## RECORDS TO USE
******

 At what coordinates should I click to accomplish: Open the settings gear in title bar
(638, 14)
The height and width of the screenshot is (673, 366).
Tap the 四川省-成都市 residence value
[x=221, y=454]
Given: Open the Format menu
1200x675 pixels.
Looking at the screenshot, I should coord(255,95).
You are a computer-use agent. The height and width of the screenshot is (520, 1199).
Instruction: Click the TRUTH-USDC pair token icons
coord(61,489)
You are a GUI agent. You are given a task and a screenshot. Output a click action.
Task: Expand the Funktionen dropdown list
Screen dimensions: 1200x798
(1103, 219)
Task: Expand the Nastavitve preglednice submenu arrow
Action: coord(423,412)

******

## ACTIVITY
Each line above with the string "height" in it should be located and copied.

## COMPLETED EXERCISE
The height and width of the screenshot is (673, 366).
You are a computer-use agent. The height and width of the screenshot is (520, 1199).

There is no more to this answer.